Richard Stahl


RICHARD STAHL CRASH VICTIM
Paint Contractor Killed At Highway Curve; Was War Veteran
Richard Marcus Stahl, 32, paint contractor who lived in the Schick Apartments, met instant death at midnight Saturday, December 2, 1950, when his new Packard car, westbound on Highway No, 136, 11 miles from Clinton, Iowa, missed a curve and rolled over several times in a ditch. His body was found 30 feet from the wrecked automobile.

Sheriff Marvin Bruhn, who received a call shortly after midnight, learned that Stahl and his business partner, William Murray, were driving in separate cars to Goose Lake. Murray stopped en route and reached the scene shortly after the accident. Although the Stahl car had crashed through a fence and rolled over several times for a distance of 216 feet, the lights continued to burn, and were seen in the field by passing motorists. Coroner L.O. Riggert said Sunday afternoon no inquest is planned. The body is in the Pope Funeral Home.

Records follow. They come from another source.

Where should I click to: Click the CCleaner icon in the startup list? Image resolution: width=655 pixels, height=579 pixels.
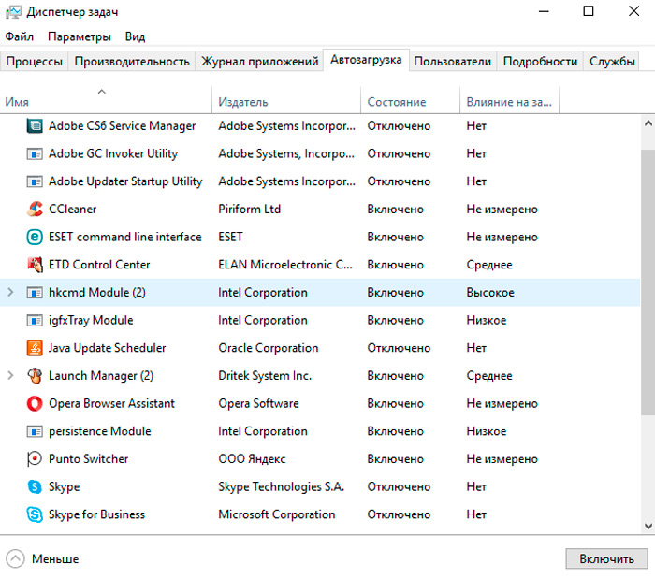(x=35, y=210)
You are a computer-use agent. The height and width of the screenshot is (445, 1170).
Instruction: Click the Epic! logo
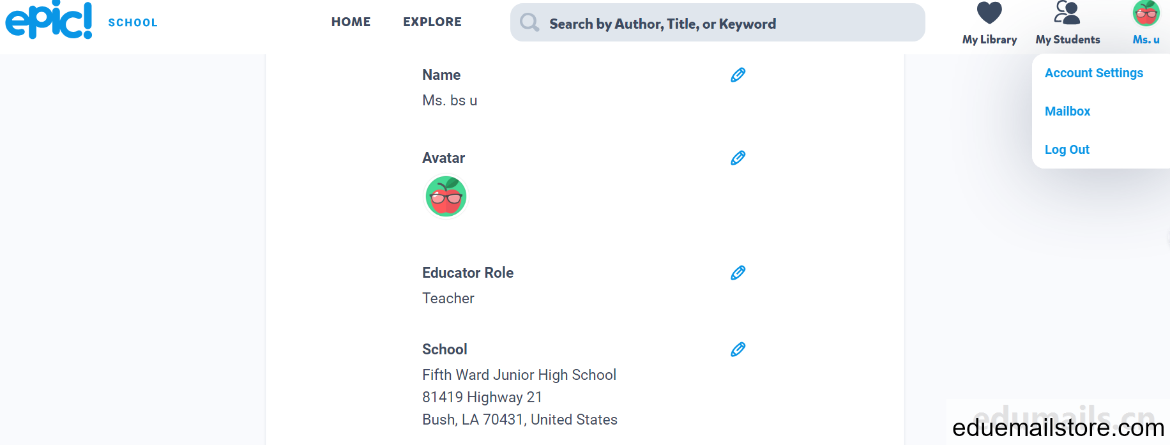49,20
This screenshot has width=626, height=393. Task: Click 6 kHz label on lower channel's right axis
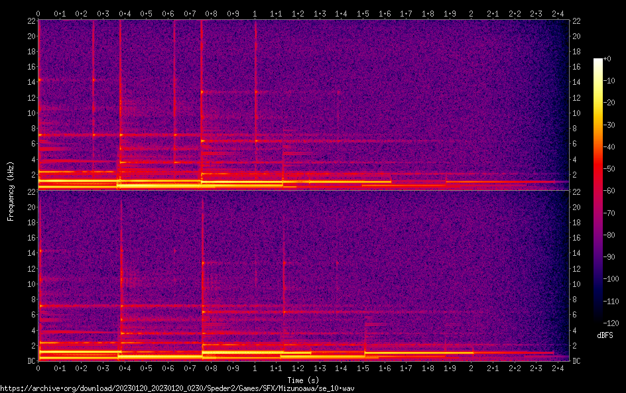577,315
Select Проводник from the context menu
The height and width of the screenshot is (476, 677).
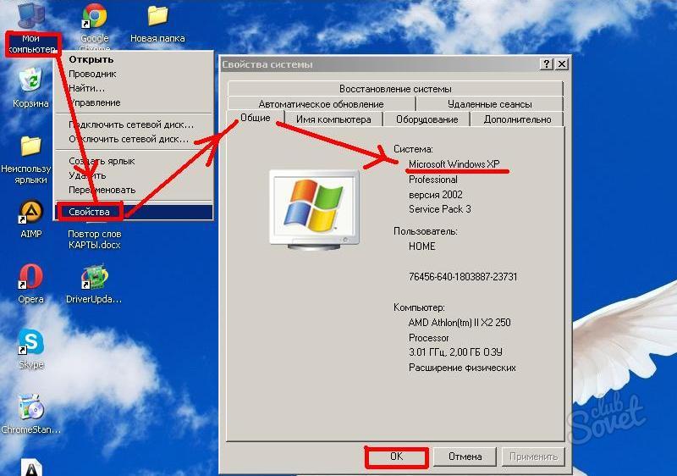92,74
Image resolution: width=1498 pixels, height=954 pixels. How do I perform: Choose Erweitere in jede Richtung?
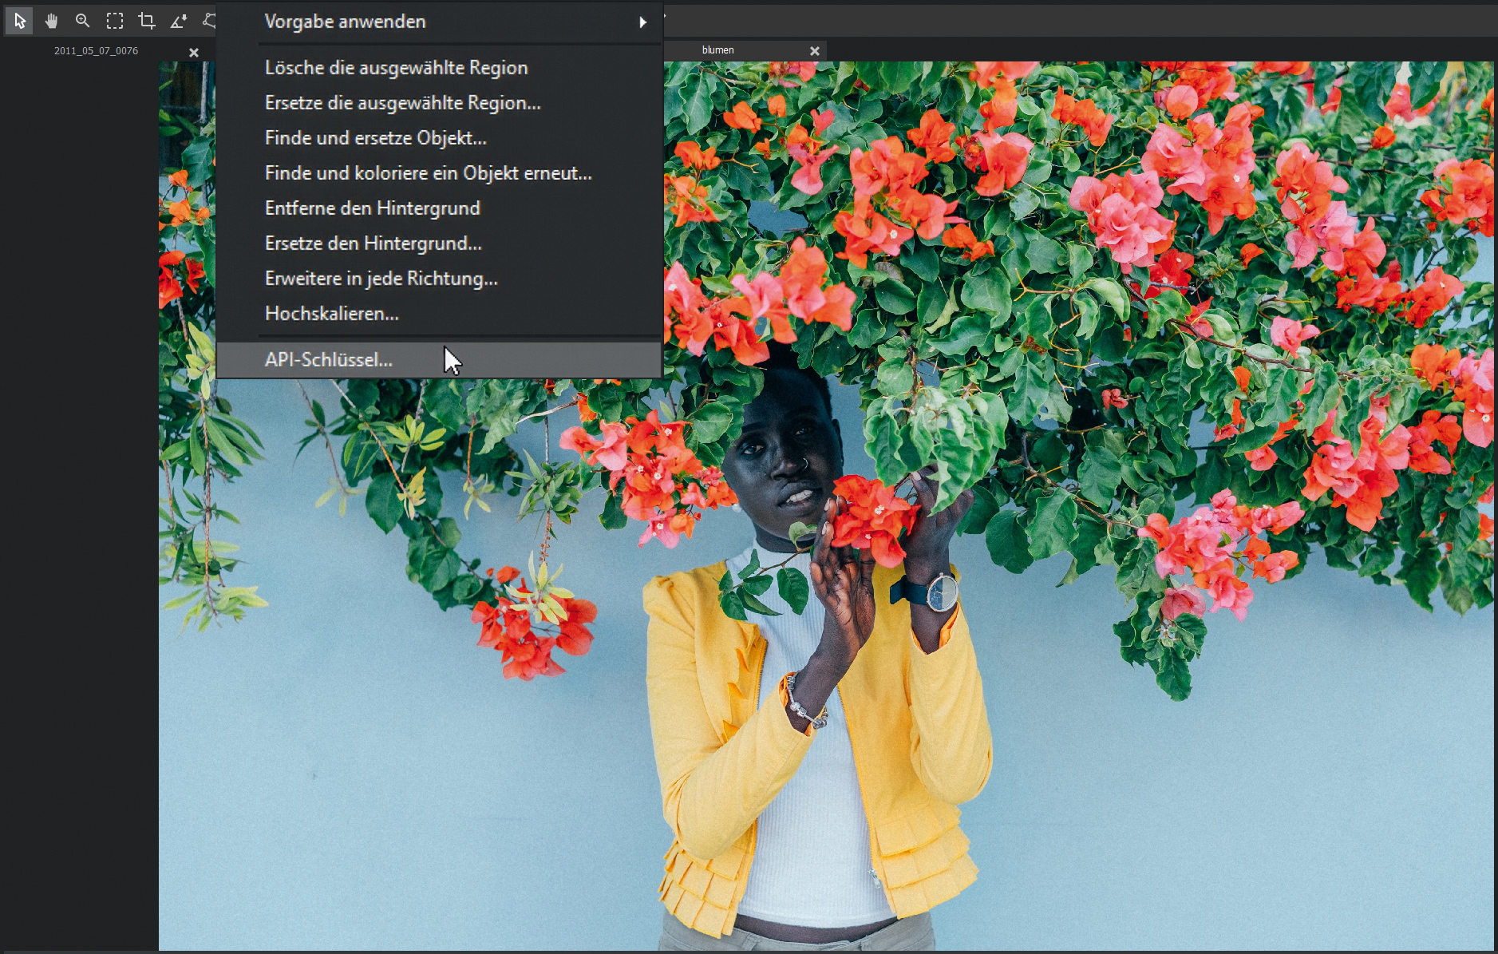pos(381,279)
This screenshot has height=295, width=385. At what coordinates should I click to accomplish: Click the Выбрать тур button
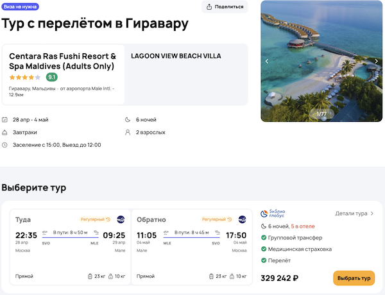click(354, 278)
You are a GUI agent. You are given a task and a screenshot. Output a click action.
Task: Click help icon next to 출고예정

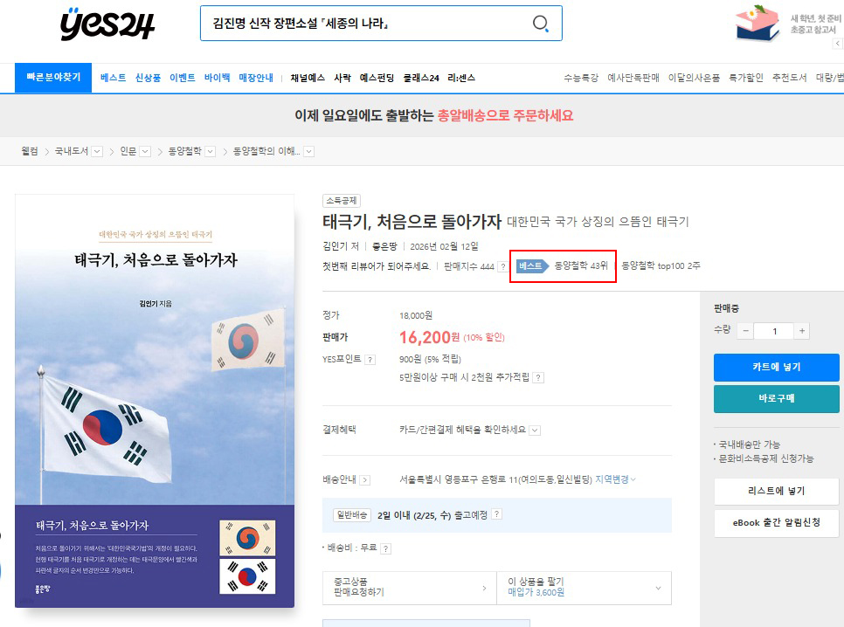point(496,514)
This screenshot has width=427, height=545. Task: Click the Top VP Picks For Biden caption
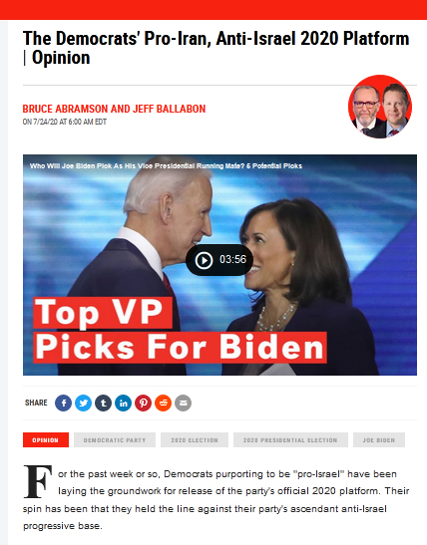pos(180,330)

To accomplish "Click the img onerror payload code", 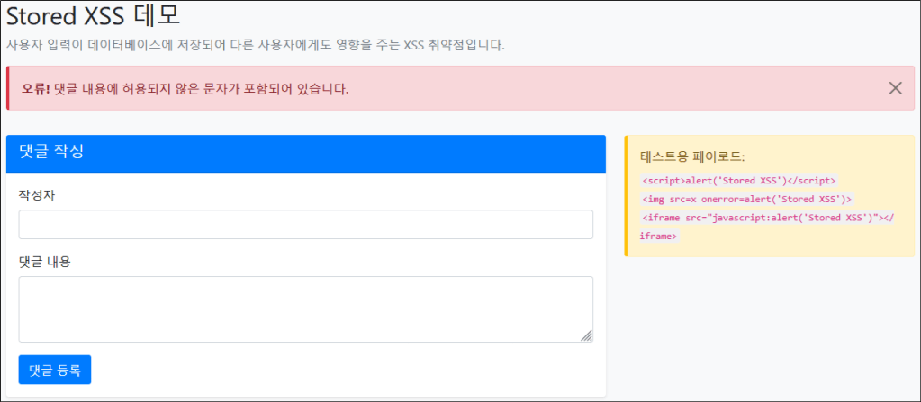I will click(x=746, y=199).
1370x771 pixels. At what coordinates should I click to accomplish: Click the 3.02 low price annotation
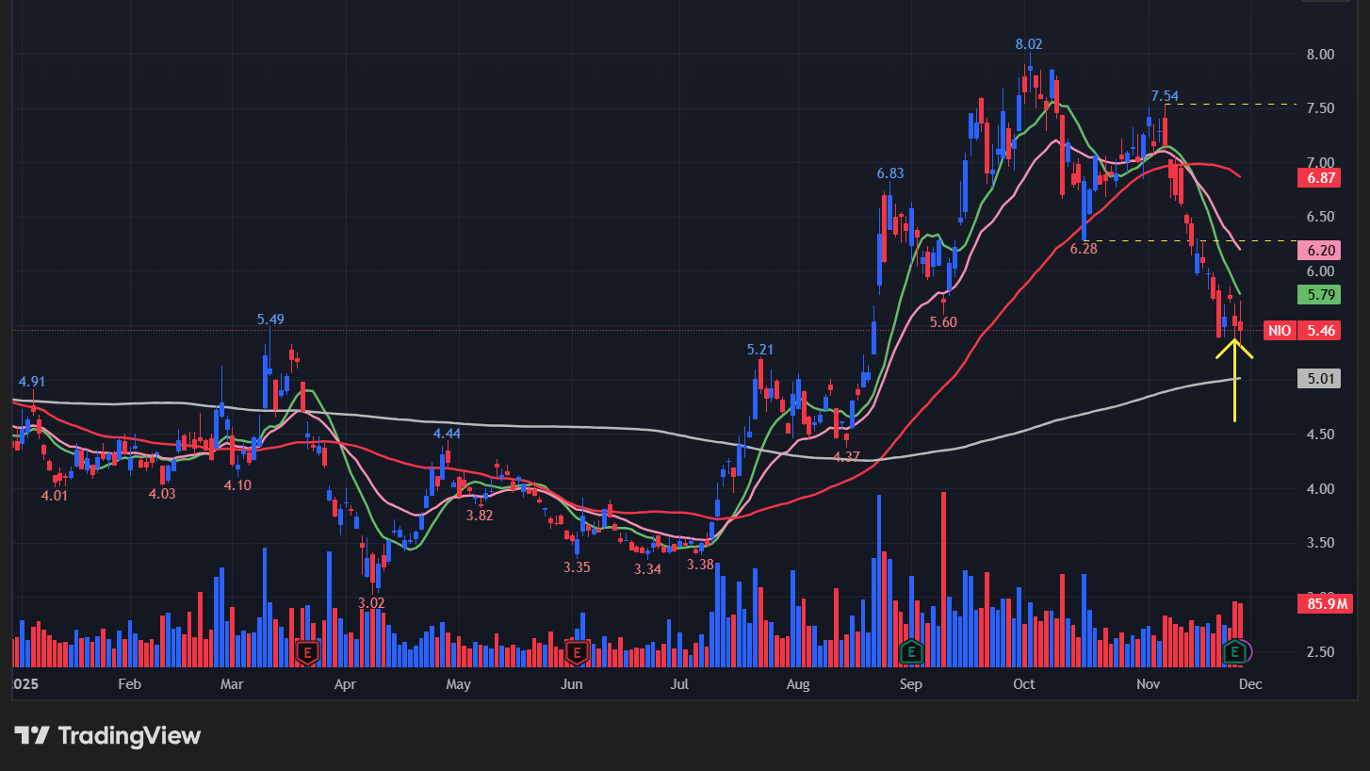pyautogui.click(x=371, y=602)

Mr. Stahl, who served in France and Germany with an engineering outfit in the late war, was born in Manning, Iowa, October 28, 1918, son of Mr. and Mrs. Ferdinand Marcus and Amanda Kathryn (Stuhr) Stahl.

He married Miss Millicent Snyder in Denison, Iowa, and the family came here five years ago. The widow; his mother, Mrs. Al Morin, Longview, Washington; six children, Mary, Allen, Tommy, Jolee, Jon, and Sherry; two brothers, Leon Stahl, Clinton, and Donald, in the Navy in California, and a sister, Mrs. Joan Davis, Centerville, Iowa, survive.

Burial was in Oakland Cemetery, Clinton, Iowa.
Quad-City Times Davenport December 4, 1950

Amanda later married Alphonse Morin and when he died, she married Lucien Morin, brother of Alphonse; all buried in Longview Memorial Park, Longview, Washington.
Amanda's parents were Chris Stuhr, buried in Elmwood Saint Joseph Cemetery, Mason City, Iowa, and Sophia (Nulle) Stuhr, buried in Manning, Iowa.
Amanda's sister, Mabel Stuhr (Mrs. Edwin Lamp), is buried in Willwood Burial Park, Rockford, Illinois.